Kata Psikolog Soal 'Ribut' Grup WA Ortu: Jangan Sampai Ganggu Kebebasan Mahasiswa

Pro dan kontra mengenai grup WA orang tua di kalangan kampus terus bergulir.

AP/Martin Meissner
Logo WhatsApp (paling kanan). Psikolog dari UGM mengomentari pro dan kontra mengenai grup WhatsApp orang tua mahasiswa dengan pihak kampus.
Rep: Shelbi Asrianti Red: Qommarria Rostanti

REPUBLIKA.CO.ID, JAKARTA -- Media sosial diramaikan diskusi mengenai pro dan kontra grup WhatsApp (WA) antara orang tua mahasiswa dan pihak kampus. Sebagian berpendapat itu bukan hal yang perlu karena usia mahasiswa sudah masuk kategori dewasa, sementara sebagian lain menganggapnya wajar-wajar saja.

Baca Juga

Guru Besar Fakultas Psikologi Universitas Gadjah Mada (UGM) Profesor Koentjoro berpendapat keberadaan grup demikian boleh-boleh saja asalkan interaksi di dalamnya tidak sampai berimbas pada kebebasan mahasiswa. "Jangan sampai itu justru membuat mahasiswa terganggu atau mahasiswa menjadi tidak independen," ujar Koentjoro saat dihubungi Republika.co.id, Rabu (23/8/2023).

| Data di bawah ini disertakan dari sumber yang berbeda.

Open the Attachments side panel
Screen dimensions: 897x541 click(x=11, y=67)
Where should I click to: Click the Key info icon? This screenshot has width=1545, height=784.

Koentjoro menyoroti, awal mula hadirnya grup demikian dipicu oleh pihak universitas yang melibatkan orang tua dalam kegiatan mahasiswa. Ide awalnya, menginformasikan soal kegiatan mahasiswa di luar perkuliahan beserta pembiayaannya.

Sebagai akibat dari itu, banyak orang tua mahasiswa membentuk grup di layanan perpesanan, yang di dalamnya juga tergabung pihak kampus. Jika hanya membahas soal itu, menurut Koentjoro, oke-oke saja.

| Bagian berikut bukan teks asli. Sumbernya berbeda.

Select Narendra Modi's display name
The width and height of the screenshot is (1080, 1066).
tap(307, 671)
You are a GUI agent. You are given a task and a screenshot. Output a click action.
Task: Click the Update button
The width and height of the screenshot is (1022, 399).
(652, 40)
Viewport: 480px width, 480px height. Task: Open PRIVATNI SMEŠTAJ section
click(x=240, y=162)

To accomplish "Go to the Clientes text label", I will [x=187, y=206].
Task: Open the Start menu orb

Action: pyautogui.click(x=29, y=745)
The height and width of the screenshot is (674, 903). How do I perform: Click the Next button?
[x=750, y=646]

Orang tua pun terkadang merasa khawatir soal masa depan anak. Koentjoro menyebut ada banyak kasus di mana mahasiswa tidak terbuka dengan orang tua. Semisal kepada orang tua mengaku sudah akan ujian skrispi, padahal tidak pernah menghadiri perkuliahan.

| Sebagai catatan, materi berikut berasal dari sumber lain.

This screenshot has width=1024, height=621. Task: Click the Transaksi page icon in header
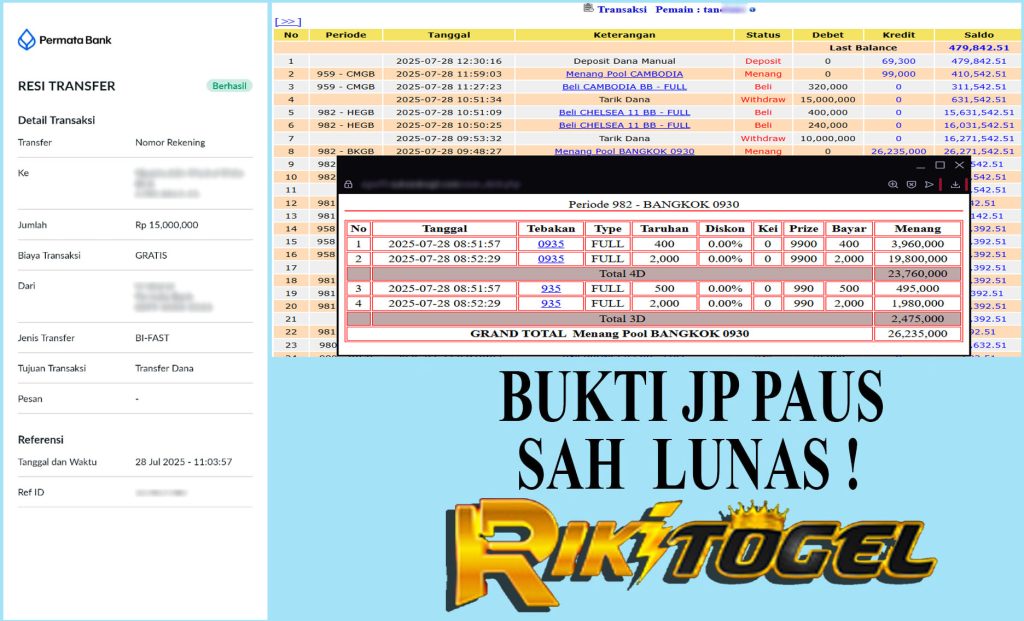coord(588,8)
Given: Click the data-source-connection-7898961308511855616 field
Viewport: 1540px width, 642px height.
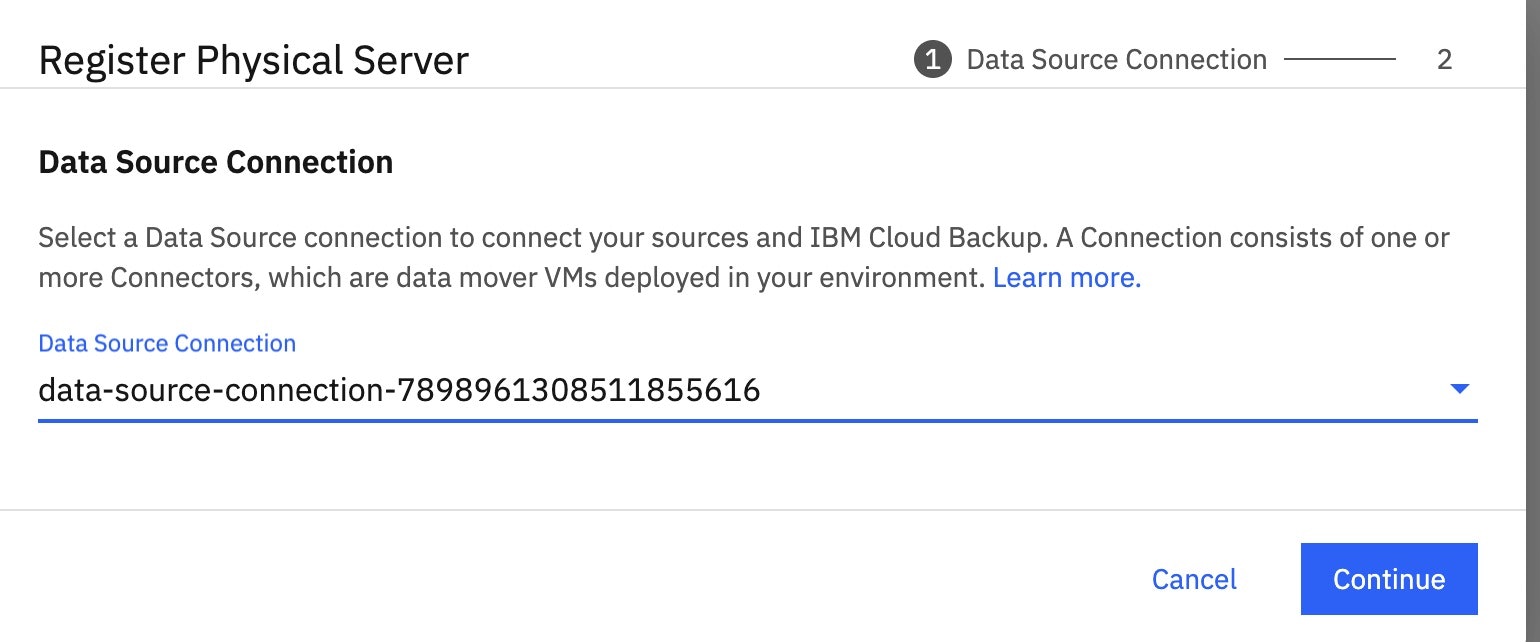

Hal itu tentunya bakal membuat orang tua kecewa, terlebih yang sudah banting tulang membiayai anak. Dengan adanya grup WA, bisa mencegah kasus demikian, memberikan rasa aman dan tenang bagi orang tua sebab ada komunikasi yang terjalin. Orang tua pun bisa bertanya perihal kebijakan kampus.

Akan tetapi, menjadi salah jika kehadiran grup WA dipakai jadi media terus-menerus mengawasi mahasiswa, sebab seharusnya mahasiswa didorong untuk sudah bertanggung jawab atas dirinya sendiri. "Soal perkuliahan, biar tetap jadi urusan mahasiswa. Yang penting, mahasiswa harus bisa mandiri," ucap Koentjoro.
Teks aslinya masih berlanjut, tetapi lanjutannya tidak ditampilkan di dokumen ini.